The same cost formula should be used for all inventories with similar characteristics as to their nature and use to the entity. For groups of inventories that have different characteristics, different cost formulas may be justified. [IAS2.25]
NRV is the estimated selling price in the ordinary course of business, less the estimated cost of completion and the estimated costs necessary to make the sale. [IAS2.6] Any write-down to NRV should be recognized as an expense in the period in which the write-down occurs. Any reversal should be recognized in the income statement in the period in which the reversal occurs. [IAS2.34]
IAS18 Revenue addresses revenue recognition for the sale of goods. When inventories are sold and revenue is recognized, the carrying amount of those inventories is recognized as an expense (often called cost-of-goods-sold). Any write-down to NRV and any inventory losses are also recognized as an expense when they occur. [IAS2.34]
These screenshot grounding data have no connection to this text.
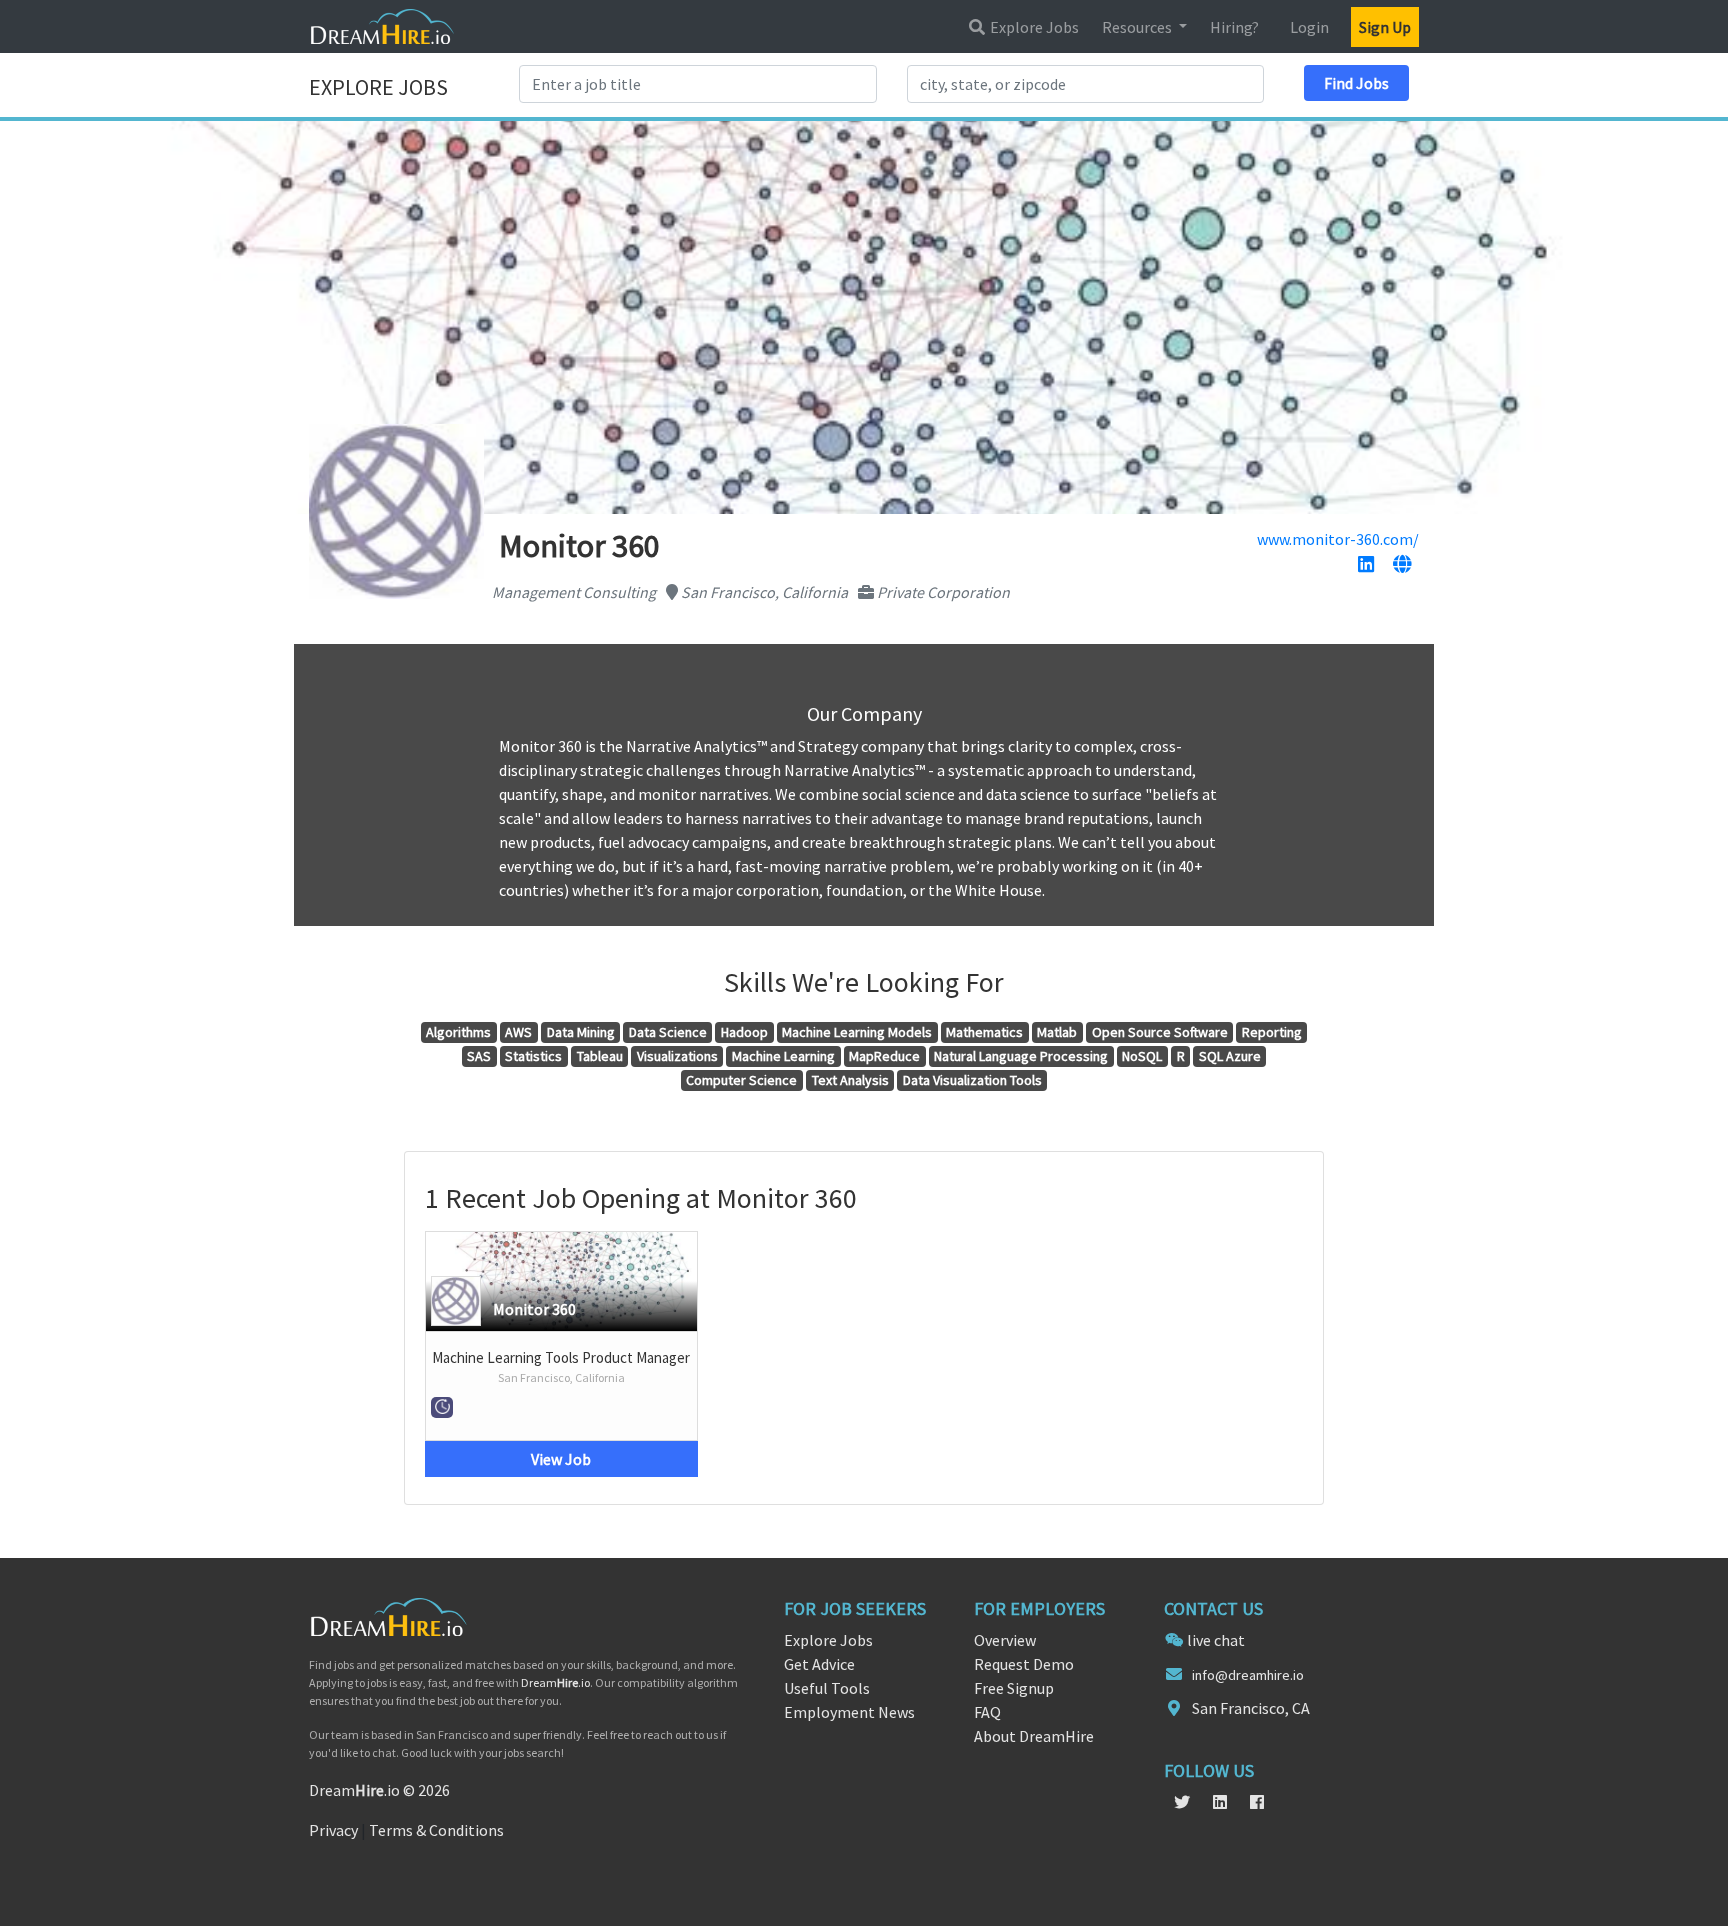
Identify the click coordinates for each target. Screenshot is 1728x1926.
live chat (1216, 1640)
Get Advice (819, 1664)
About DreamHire (1034, 1736)
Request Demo (1024, 1664)
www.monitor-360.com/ (1338, 539)
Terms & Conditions (436, 1830)
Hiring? (1234, 27)
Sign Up (1385, 27)
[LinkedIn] (1366, 565)
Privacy (333, 1830)
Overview (1005, 1640)
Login (1309, 27)
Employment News (849, 1712)
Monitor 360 (534, 1309)
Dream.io (555, 1682)
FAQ (987, 1712)
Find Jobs (1356, 83)
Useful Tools (827, 1688)
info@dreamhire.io (1248, 1675)
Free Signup (1014, 1688)
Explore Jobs (1033, 27)
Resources (1138, 27)
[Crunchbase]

Required disclosures: [IAS2.36]
o accounting policy for inventories
o Carrying amount, generally classified as merchandise, supplies, materials, work in progress, and finished goods. The classifications depend on what is appropriate for the entity
o carrying amount of any inventories carried at fair value less costs to sell
o amount of any write-down of inventories recognized as an expense in the period
o amount of any reversal of a write-down to NRV and the circumstances that led to such reversal
o carrying amount of inventories pledged as security for liabilities
o Cost of inventories recognized as expense (cost of goods sold). IAS2 acknowledges that some enterprises classify income statement expenses by nature (materials, labor, and so on) rather than by function (cost of goods sold, selling expense, and so on). Accordingly, as an alternative to disclosing cost of goods sold expense, IAS2 allows an entity to disclose operating costs recognized during the period by nature of the cost (raw materials and consumables, labor costs, other operating costs) and the amount of the net change in inventories for the period). [IAS2.39] This is consistent with IAS1 Presentation of Financial Statements, which allows presentation of expenses by function or nature.